Tuesday, March 6, 2012

S&P blocked by banks after derailing Goldman's CMBS deal

Bloomberg ran an article that reaffirms the case for bringing ultra transparency in the form of observable event based reporting to structured finance.

The article discussed how banks are turning to other rating firms after S&P derailed a CMBS deal being sold by Goldman.  The clear intent of the action is to both hurt S&P financially and to send a message to the other rating firms to play ball.

What caught your humble blogger's attention is the fact that the rating firms are still being paid to issue a rating as part of the process for selling structured finance securities.

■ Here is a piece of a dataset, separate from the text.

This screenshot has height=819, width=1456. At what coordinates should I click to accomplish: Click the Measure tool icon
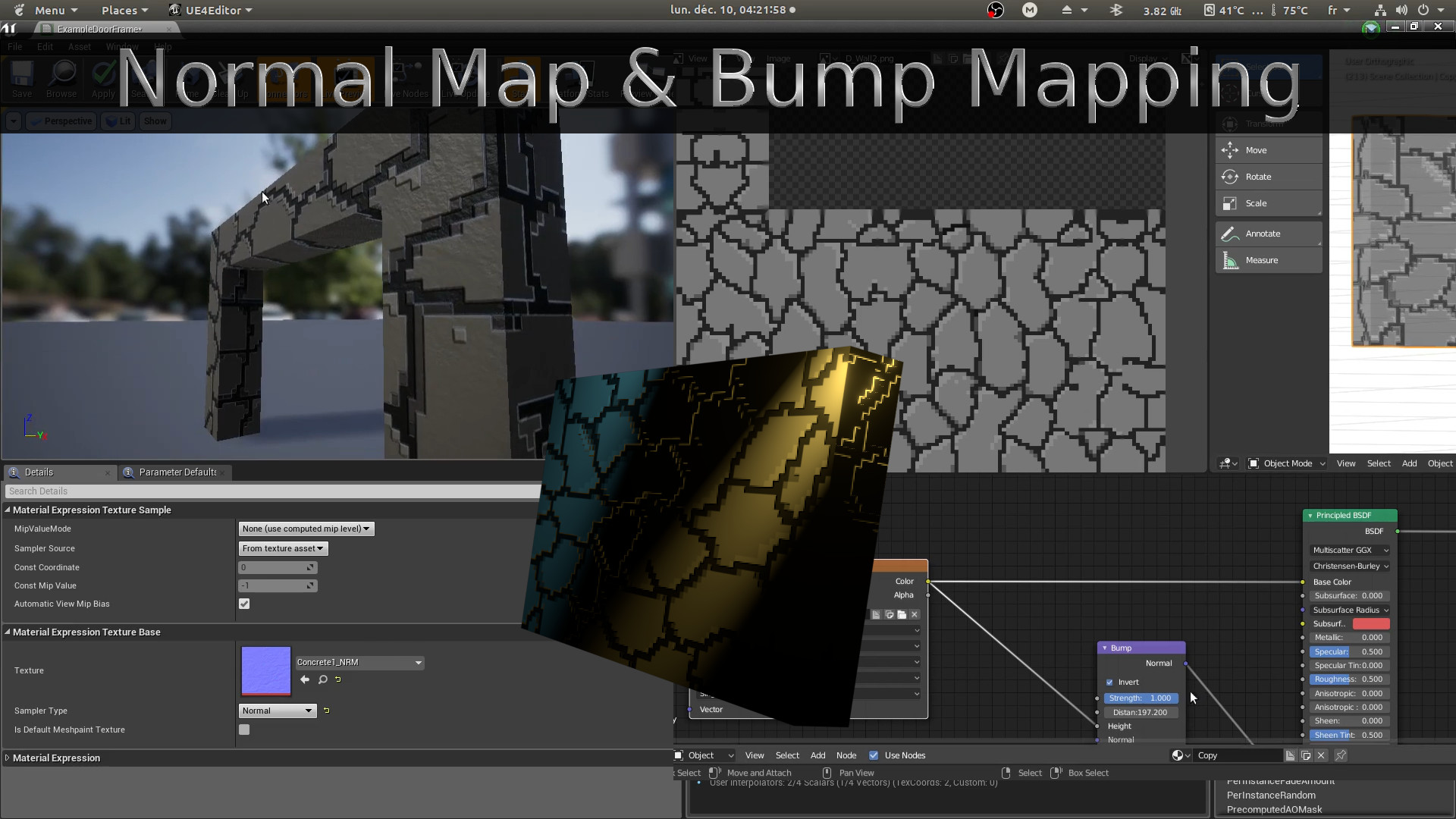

If there were ultra transparency in the form of observable event based reporting, market participants would have access to the current information on the underlying collateral before the security is sold.  Market participants could then independently assess this information or hire a third party to assess the information for them.

This would eliminate the need for a paid rating.

In the case of the rating firms, all the rating firms would have access to the data and could provide their own rating.  In fact, they might try to be the third party that is paid by market participants to assess the information disclosed under ultra transparency.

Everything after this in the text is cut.